Why opaque, not transparent

Transparent corners on a PNG get Apple’s mask applied over them, producing a fuzzy edge on the rounded corner. A fully opaque square gets the clean mask Apple expects. Fill the background with your brand colour or the same colour as the icon’s surroundings.

If your logo is a mark that must sit on a specific background, bake the background into the PNG. Do not rely on transparency.

Filename and location

/apple-touch-icon.png at the root of your domain. iOS blind-requests this path on install, independent of your <link> tags, as a fallback. Shipping it at the root plus linking it in HTML covers both codepaths.

Do not ship /apple-touch-icon-precomposed.png. It is ignored by every iOS version currently in use.

Size variants you can skip

The Apple favicon checklists on older tutorials include every size from 57×57 up to 167×167. Apple consolidated to 180×180 with iOS 7 and again reaffirmed it with every subsequent iOS major. The older sizes are requested by devices that have been out of update support for eight or more years.

If you must support those devices, add a 76×76 PNG for original iPad at non-Retina and stop there. It is rarely worth the extra file.

Quick test

On iOS: open your site in Safari → Share → Add to Home Screen. The icon that appears on the home screen is your apple-touch-icon.png. If it is blurry, your source PNG is too small. If it has weird corners, your source has transparency or pre-rounded corners.

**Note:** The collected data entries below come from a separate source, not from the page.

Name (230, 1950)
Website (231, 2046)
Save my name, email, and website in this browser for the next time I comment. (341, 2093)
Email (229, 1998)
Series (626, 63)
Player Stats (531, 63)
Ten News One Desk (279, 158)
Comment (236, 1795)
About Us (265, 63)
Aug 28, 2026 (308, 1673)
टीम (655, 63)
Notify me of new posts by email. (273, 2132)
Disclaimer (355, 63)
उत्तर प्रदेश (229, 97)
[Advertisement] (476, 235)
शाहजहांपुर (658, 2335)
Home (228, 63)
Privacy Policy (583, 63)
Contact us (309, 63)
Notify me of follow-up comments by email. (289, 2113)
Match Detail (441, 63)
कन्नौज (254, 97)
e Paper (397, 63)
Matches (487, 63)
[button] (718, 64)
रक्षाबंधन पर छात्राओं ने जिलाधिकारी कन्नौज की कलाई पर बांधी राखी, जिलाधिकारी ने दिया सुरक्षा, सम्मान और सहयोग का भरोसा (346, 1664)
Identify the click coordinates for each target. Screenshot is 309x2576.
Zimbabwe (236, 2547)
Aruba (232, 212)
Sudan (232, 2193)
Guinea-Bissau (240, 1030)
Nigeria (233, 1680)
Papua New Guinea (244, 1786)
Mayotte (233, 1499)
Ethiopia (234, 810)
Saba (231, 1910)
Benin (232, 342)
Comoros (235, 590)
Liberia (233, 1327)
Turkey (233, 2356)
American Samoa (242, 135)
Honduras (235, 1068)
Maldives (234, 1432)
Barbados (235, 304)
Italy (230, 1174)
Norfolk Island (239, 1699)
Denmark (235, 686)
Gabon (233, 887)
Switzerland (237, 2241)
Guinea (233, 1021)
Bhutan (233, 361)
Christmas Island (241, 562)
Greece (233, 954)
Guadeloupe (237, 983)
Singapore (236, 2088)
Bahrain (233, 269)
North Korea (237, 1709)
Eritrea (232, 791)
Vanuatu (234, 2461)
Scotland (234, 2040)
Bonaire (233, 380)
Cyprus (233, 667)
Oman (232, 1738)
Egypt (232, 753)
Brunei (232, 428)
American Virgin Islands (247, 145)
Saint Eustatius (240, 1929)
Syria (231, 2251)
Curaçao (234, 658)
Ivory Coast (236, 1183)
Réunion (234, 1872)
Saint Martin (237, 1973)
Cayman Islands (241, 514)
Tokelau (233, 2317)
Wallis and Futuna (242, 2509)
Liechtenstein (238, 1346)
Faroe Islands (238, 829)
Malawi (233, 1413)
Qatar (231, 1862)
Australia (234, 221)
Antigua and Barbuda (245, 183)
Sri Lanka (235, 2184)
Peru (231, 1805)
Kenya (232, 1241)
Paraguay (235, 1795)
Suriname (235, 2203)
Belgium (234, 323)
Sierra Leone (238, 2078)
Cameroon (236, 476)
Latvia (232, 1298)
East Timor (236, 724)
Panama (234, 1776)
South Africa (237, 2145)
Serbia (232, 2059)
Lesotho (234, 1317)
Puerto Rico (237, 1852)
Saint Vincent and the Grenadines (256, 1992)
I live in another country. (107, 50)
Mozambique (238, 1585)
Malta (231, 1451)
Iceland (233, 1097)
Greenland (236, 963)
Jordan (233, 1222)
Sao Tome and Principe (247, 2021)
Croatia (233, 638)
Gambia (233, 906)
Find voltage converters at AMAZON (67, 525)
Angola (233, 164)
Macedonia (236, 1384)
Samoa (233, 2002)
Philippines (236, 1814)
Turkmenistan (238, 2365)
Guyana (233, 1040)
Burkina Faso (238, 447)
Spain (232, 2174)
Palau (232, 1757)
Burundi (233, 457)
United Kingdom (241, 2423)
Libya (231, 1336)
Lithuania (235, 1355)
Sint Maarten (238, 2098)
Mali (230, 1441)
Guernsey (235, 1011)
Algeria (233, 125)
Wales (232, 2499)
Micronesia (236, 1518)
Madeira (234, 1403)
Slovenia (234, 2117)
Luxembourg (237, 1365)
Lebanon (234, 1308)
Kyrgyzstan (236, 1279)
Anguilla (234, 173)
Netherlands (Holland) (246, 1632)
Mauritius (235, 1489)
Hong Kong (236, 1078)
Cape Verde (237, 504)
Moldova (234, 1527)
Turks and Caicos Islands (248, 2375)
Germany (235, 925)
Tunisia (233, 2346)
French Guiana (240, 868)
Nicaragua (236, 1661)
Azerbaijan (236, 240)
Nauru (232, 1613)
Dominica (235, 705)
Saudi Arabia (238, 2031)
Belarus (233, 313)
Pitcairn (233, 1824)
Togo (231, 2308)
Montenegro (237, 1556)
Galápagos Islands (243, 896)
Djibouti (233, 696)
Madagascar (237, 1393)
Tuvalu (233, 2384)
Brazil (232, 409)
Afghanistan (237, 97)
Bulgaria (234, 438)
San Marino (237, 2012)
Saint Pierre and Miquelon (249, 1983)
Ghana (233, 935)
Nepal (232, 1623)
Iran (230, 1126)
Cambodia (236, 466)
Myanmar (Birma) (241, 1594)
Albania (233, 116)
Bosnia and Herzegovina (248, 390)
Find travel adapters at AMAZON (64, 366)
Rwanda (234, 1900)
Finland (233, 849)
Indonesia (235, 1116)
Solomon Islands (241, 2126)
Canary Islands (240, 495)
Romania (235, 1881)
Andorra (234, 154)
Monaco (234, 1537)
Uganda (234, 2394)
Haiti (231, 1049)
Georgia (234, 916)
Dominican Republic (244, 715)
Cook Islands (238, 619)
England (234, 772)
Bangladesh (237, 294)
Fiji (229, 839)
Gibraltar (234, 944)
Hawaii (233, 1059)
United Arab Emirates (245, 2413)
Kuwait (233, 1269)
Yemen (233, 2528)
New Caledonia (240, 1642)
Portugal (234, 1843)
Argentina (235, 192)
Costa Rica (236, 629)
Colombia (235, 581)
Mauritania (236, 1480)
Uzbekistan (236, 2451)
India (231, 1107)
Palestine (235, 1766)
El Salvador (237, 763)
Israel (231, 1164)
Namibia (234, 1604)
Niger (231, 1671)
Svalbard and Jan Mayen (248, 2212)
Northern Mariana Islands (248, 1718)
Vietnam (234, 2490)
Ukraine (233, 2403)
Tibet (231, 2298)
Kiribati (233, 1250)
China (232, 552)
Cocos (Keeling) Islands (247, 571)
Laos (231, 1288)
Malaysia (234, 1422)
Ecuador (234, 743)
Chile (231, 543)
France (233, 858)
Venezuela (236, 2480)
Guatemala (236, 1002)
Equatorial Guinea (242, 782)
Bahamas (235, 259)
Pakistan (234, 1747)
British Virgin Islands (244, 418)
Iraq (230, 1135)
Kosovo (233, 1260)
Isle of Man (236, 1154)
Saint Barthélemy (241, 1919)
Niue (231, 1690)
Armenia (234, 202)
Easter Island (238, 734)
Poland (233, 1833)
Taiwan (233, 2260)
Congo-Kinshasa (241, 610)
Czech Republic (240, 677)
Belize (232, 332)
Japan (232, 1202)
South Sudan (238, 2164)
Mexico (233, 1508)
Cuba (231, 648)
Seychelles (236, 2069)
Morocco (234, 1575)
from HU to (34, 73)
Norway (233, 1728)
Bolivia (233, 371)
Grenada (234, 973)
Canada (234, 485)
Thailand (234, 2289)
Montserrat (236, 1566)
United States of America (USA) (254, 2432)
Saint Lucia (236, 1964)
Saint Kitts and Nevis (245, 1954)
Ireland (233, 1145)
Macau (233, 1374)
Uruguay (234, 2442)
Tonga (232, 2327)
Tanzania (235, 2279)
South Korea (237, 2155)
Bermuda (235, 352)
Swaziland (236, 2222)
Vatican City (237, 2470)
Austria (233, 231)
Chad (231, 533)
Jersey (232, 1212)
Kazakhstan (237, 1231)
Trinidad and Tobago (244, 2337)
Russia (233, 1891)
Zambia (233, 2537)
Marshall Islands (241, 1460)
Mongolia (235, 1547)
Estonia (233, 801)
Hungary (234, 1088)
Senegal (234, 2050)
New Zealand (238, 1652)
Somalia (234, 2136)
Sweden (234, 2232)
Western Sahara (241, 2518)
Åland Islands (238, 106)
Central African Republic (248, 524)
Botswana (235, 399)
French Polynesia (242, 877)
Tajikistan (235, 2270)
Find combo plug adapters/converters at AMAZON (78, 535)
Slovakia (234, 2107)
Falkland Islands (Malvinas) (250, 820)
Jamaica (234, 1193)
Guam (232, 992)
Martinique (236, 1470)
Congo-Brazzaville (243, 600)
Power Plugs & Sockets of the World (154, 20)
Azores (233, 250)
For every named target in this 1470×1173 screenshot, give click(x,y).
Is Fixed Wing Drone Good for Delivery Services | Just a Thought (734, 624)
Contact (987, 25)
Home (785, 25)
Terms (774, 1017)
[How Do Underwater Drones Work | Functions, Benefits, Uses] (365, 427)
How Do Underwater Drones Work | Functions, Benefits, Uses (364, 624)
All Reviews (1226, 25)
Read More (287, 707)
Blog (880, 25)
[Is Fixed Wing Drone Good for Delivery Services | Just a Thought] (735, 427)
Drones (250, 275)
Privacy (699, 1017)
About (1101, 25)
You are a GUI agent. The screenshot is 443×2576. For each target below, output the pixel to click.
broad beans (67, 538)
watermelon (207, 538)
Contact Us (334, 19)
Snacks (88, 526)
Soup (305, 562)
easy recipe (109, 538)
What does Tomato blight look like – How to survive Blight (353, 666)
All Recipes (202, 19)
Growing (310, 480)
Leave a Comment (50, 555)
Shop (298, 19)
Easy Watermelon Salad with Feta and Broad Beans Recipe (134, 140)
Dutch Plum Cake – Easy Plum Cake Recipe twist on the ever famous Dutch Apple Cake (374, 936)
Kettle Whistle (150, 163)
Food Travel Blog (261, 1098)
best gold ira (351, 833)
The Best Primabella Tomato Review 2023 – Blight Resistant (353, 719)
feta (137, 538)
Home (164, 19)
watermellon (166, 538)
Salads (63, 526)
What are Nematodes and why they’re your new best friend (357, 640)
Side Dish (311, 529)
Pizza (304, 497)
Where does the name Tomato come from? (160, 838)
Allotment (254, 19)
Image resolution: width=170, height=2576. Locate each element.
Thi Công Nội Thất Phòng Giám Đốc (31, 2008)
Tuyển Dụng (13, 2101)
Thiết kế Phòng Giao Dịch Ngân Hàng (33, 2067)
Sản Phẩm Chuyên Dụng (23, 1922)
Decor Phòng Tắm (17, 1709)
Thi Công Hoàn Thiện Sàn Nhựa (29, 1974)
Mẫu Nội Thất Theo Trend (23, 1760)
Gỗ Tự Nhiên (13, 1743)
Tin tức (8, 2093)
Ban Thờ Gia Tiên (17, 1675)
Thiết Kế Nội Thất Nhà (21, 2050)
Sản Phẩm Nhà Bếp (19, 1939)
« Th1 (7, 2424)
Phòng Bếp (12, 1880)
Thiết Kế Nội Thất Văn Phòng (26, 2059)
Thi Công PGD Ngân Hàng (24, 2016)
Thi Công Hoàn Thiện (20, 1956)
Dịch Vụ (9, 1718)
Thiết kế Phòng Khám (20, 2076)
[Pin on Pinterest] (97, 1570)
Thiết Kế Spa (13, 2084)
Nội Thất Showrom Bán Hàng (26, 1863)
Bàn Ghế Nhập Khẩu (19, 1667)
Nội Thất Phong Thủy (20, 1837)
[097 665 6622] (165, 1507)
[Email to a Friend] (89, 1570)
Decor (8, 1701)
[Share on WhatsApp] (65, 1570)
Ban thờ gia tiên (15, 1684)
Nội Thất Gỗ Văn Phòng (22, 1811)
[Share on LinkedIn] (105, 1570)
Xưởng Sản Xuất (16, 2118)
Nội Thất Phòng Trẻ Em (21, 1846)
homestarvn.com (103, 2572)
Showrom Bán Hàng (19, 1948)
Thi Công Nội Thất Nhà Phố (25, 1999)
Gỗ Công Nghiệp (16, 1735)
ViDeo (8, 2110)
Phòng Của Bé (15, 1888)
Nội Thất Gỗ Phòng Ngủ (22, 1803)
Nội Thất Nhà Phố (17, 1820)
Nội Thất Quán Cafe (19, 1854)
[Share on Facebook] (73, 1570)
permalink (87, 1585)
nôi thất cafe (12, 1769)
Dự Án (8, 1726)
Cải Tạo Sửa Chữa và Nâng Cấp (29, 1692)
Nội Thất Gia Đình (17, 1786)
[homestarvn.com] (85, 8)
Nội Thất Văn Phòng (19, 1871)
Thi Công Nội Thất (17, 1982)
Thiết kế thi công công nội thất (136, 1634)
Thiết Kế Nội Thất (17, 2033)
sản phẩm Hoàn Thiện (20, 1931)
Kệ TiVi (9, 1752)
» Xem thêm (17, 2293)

On macOS Safari: bookmark the page and check the bookmark thumbnail. Same source file.

Generating it

Faviconry exports an apple-touch-icon.png at exactly 180×180 with an opaque background you control, from the same SVG source as every other favicon in the set. One file, matched to every other icon on your site.

Framework-specific setup

Where the file goes and how the link tag gets rendered differs per framework:

  • Next.jsapple-icon.png inside /app (note singular icon)
  • Astro/public/apple-touch-icon.png + link in BaseLayout
  • SvelteKit/static/apple-touch-icon.png + link in app.html
  • React (Vite / CRA)/public/apple-touch-icon.png + link in index.html
  • Vue / Nuxt/public/apple-touch-icon.png + link in app.head

Frequently asked questions

Do I still need apple-touch-icon-precomposed?

No. The precomposed variant was needed for iOS 6 and earlier, when iOS would add gloss and a rounded mask on top of your icon. Every iOS version from 7 onward respects your icon as-is, and Safari no longer looks for precomposed. Ship one apple-touch-icon.png and move on.

Why 180x180 and not 192 or 256?

180 is the internal size Apple currently uses to render the iPhone home screen at 3x scaling. The OS downsamples for smaller contexts (notifications, Spotlight) and upsamples carefully for iPad's larger grid. 180 hits the native rasterisation bucket. 192 or 256 forces a resample every time.

Should the corners be rounded in the source PNG?

No. Ship a square with no pre-rounded corners. iOS applies its own corner radius to every home screen icon at render time. A pre-rounded PNG ends up with doubled corners (your rounding inside Apple's rounding), which looks off on newer devices where the OS corner radius has changed.